Sobre a necessidade do curso e a qualidade do aprendizado, Albrecht afirma ter ficado impressionado com a conscientização a respeito da importância da aplicação segura dos defensivos. “Temos de pensar no meio ambiente, no consumidor, na comunidade e na nossa própria família perto de onde temos de colocar os defensivos”, ressalta.

Piloto de Drone no controle do rebanho

Em Alegrete, na Estância São Manoel do Vacacaí, a produtora de ovinos Martha Santos Louzada é a quinta geração da família na atividade. Na propriedade, trabalham dois funcionários para os quais ela dá tratamento diferenciado no que se refere ao uso de novas tecnologias agropecuárias. No entanto, nos 525 hectares onde produz cordeiros da raça Corriedale, Martha faz questão de ter um monitoramento minucioso da criação. Por isso, há alguns meses, a ovinocultora decidiu fazer curso de pilotagem de drones no Senar/RS.


Segundo Martha, na época da parição, é preciso estar atento à situação das ovelhas, para não haver perda de crias e nem prejuízo à produtividade. “Quando chega este período, as ovelhas ficam contidas numa área de 30 hectares próxima à sede da estância. Com o drone, de casa, enquanto desempenho outras atividades, poderei ver o que está acontecendo”, relata.

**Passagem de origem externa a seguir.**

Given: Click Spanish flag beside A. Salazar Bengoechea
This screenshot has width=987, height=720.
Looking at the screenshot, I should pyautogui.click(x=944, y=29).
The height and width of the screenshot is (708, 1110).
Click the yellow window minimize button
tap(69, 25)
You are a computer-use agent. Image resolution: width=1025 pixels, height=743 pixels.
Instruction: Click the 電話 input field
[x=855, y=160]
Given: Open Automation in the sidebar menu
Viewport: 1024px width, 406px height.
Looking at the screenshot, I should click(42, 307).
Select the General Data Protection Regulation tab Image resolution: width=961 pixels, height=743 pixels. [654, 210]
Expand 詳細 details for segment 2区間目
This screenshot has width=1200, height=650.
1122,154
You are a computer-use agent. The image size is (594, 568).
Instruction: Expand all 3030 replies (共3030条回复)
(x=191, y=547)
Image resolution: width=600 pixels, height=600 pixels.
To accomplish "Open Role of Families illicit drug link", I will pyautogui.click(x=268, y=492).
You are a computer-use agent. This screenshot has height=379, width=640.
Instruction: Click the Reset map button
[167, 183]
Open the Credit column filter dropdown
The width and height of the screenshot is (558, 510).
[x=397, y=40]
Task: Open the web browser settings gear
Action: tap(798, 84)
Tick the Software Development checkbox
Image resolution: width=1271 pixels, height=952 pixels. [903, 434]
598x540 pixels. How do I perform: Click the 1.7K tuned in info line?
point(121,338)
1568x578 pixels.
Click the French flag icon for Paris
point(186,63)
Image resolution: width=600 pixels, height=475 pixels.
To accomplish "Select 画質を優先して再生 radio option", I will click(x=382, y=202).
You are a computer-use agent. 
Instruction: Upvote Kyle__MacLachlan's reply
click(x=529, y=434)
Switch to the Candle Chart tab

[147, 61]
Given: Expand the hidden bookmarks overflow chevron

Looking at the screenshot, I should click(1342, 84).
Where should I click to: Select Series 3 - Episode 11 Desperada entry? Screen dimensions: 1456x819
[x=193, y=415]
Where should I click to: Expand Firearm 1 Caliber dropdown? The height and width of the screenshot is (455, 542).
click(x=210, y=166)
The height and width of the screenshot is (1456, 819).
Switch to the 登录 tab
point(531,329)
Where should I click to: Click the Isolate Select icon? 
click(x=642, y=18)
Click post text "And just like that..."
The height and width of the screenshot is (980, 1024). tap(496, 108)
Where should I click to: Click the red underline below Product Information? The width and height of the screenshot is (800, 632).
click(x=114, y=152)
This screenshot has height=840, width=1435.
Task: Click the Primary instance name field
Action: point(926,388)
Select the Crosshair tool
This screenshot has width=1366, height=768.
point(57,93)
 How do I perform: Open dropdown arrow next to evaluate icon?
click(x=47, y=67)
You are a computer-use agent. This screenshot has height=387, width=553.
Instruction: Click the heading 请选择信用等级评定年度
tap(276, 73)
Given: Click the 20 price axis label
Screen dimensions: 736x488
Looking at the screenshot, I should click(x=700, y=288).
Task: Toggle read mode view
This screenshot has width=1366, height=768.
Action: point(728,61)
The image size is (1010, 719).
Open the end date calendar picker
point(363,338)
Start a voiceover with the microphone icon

Martha ainda não escolheu o aparelho que utilizará, mas garante que o curso realmente a capacitou para levantar drones de qualquer porte e a interpretar suas informações. A produtora admite que é um desafio encontrar trabalhadores rurais qualificados para as novas tecnologias. Mas afirma que, em seu empreendimento, ela estimula o aprendizado dos dois funcionários que tem e até adaptou procedimentos informatizados para o uso do funcionário mais antigo e menos afeito ao uso de ferramentas eletrônicas.